November 12th, 2015

Purpose and Agenda

Purpose

Amazon Web Services is a cloud platform that can add to the flexibility and work capacity of any data analytics team.

Our presentation aims to give you:

  • Insight into when cloud solutions are worth pursuing for client work,
  • A review of specific relevant Amazon services and products, and
  • The ability to talk coherently about "the cloud" in non-technical professional settings.

Agenda

Analysis

  • EC2 - Elastic Compute Cloud
  • RDS - Relational Database Service
  • EMR - Elastic MapReduce

Security

  • Cloud Compliance
  • VPC - Virtual Private Cloud
  • IAM - Identity and Access Management

AWS

A Cloud Platform

The cloud is computers you don't own.

Amazon Web Services


11 regions,
28 availability zones,
50 services,
$1.6 billion in revenue.


AWS's capacity is estimated to be four times that of its nearest ten competitors combined, including Microsoft Azure, Google Cloud, and IBM Cloud Services.

Analysis

EC2, RDS, and EMR

EC2

Virtual Servers in the Cloud

What you buy: rentable laptops.

What Amazon says: "Amazon Elastic Compute Cloud (Amazon EC2) is a web service that provides resizable compute capacity in the cloud. It is designed to make web-scale cloud computing easier for developers."

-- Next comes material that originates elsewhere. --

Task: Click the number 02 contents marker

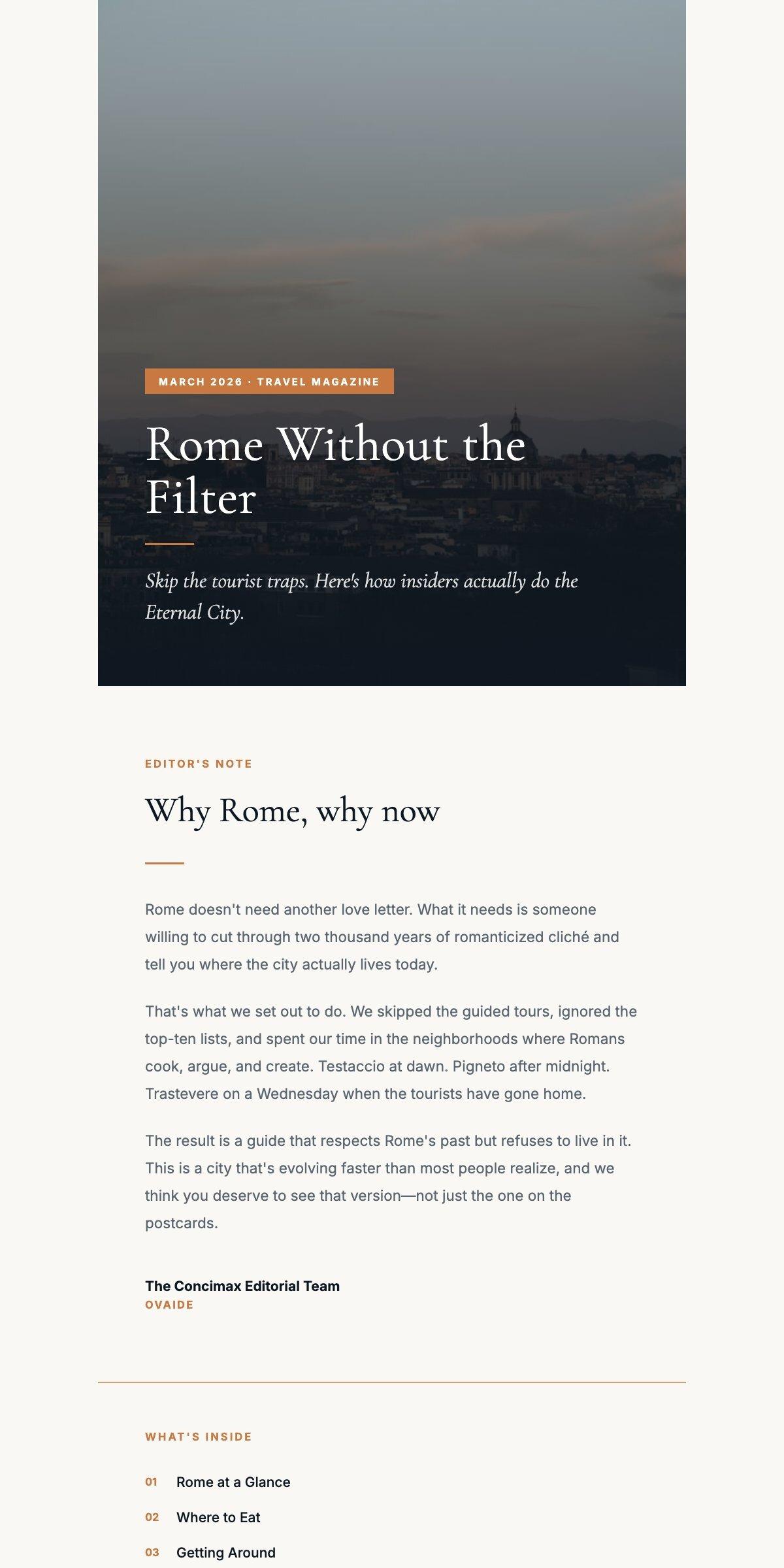Action: click(x=152, y=1518)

When should you consider EC2?

PERFORMANCE COMPUTING
Projects that have short-term or intermittent need for resource intensive processing.

HIGH AVAILABILITY SERVERS
Server-dependent systems that require 99.99%* accessible up-time.

What is on offer?

Rent instances by the hour, priced based on the number of CPUs, amount of RAM, and data storage capacity. Choose the Amazon Machine Images (AMIs) loaded onto each instance, with pre-loaded operating systems and software configurations.

  • CPUs: 1 - 40
  • RAM: 1 GB - 2 TB (yes, really)
  • Cost per hour: 1 cent - 7 dollars

Instance hardware configurations are optimized for general purpose, memory, processor, GPU, or storage use.

Example workflow

  1. Start up an EC2 instance.
  2. Install your software, load your code, and load your data.
  3. (Optional) Save your configuration as an AMI for reuse.
  4. Run your model.

Limits

  • Licensing costs
  • Configuration
  • Training

RDS

Managed Relational Database Service

What it's for: setting up and running your database for you.

What Amazon says: "Amazon Relational Database Service (Amazon RDS) makes it easy to set up, operate, and scale relational databases in the cloud. It provides cost-efficient and resizable capacity while managing time-consuming database administration tasks, freeing you up to focus on your applications and business."

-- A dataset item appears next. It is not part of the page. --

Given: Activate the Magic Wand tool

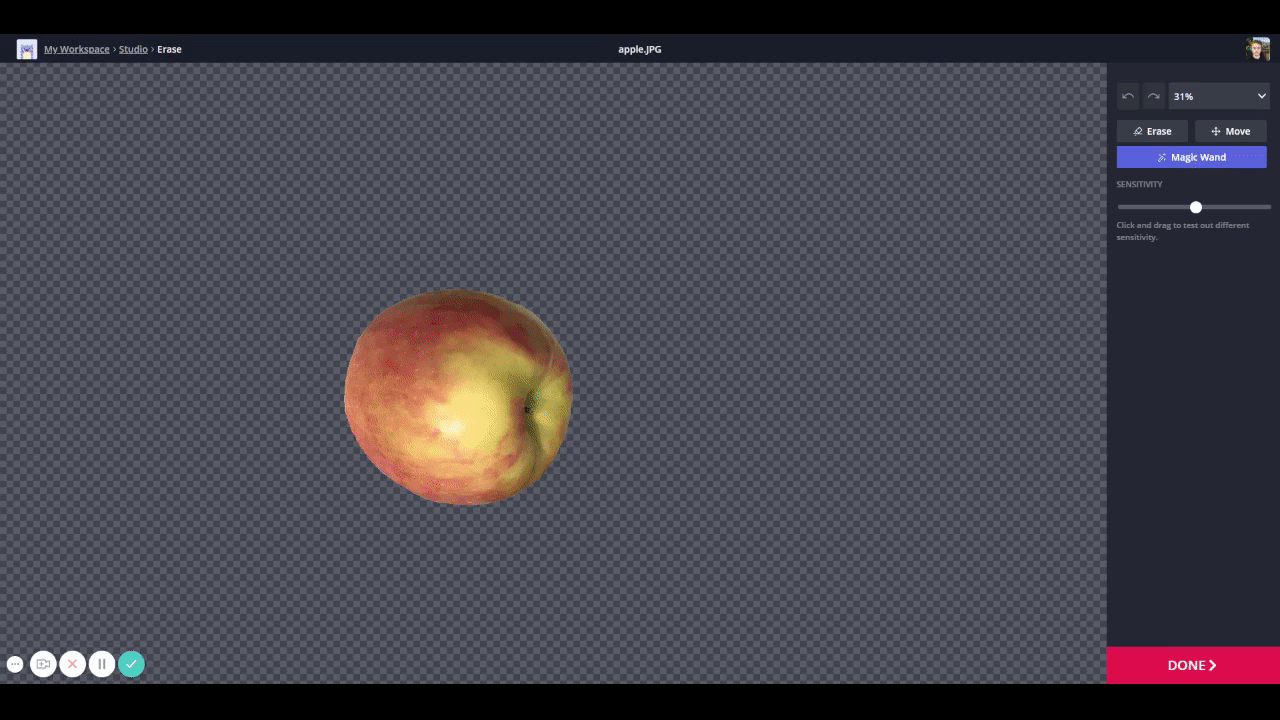Looking at the screenshot, I should pos(1191,157).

When should you consider RDS?

ANALYZE LARGE DATA
We have a 100 GB database extract (i.e. structured data) and want to analyze it using SQL.

SINGLE SOURCE OF TRUTH
We want to give multiple people read-only access to the same data at the same time.

DATA SOURCE FOR EC2
Accessing data stored on AWS is faster than accessing data stored on Summit's local network.

What is on offer?

  • CPUs: 1 - 32
  • RAM: 1 - 244 GB
  • Databases: PostgreSQL, MySQL, Microsoft SQL Server, etc.
  • Cost per hour: 2 cents - 2 dollars

Choose the amount of storage, and how fast it is, separately from CPU and RAM.

You can tailor an RDS instance to different workloads. You can also change the configuration on the fly to respond to fluctuating demands and requirements.

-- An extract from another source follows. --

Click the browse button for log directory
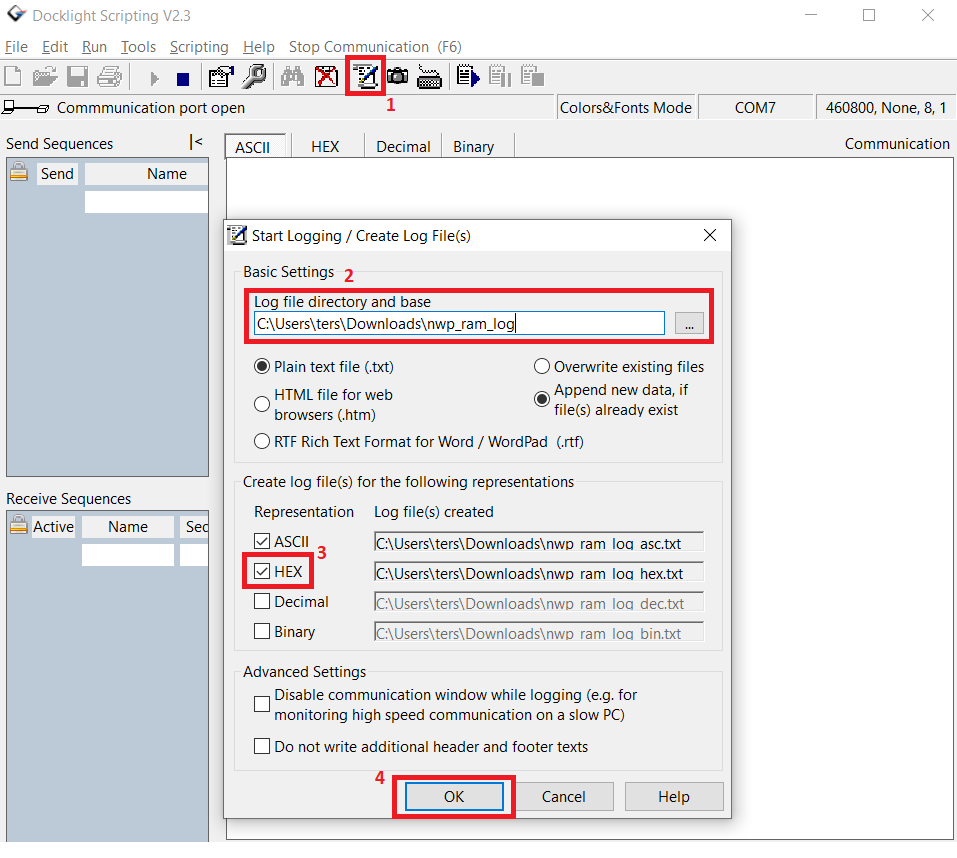This screenshot has width=957, height=858. 689,323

Why use RDS instead of a database on your own machines?

  • Higher performance
  • As much as we need, instead of whatever is available
  • We're not database administrators

Example workflow

  1. Start up your RDS instance.
  2. Set up tables for your data within the database running on RDS.
  3. Load your data into the database.
  4. Connect to the database with a SQL client, R, Python, etc. from your local machine.
  5. Submit queries to the database.

EMR

Managed Cluster Framework

What it's for: Process and analyze massive amounts of data.

What Amazon says: "Amazon Elastic MapReduce (EMR) simplifies big data processing, providing a managed Hadoop/Spark framework that makes it easy, fast, and cost-effective for you to distribute and process vast amounts of your data across dynamically scalable Amazon EC2 instances."

When should you consider EMR

MASSIVE DATA SETS
Process, store, and produce summaries on hundreds of gigabytes of data, quickly.

MACHINE LEARNING
Modeling techniques that would require a single instance to run for weeks.

What is on offer?

Hardware

  • Clusters of multiple (2 - unlimited) EC2 instances
  • Resize clusters while they're running

Software

  • Spark SQL allows you to use SQL to define the summaries you want to perform
  • Spark MLlib allows you to estimate linear and logistic regression models, decision trees, boosted trees, clustering, etc.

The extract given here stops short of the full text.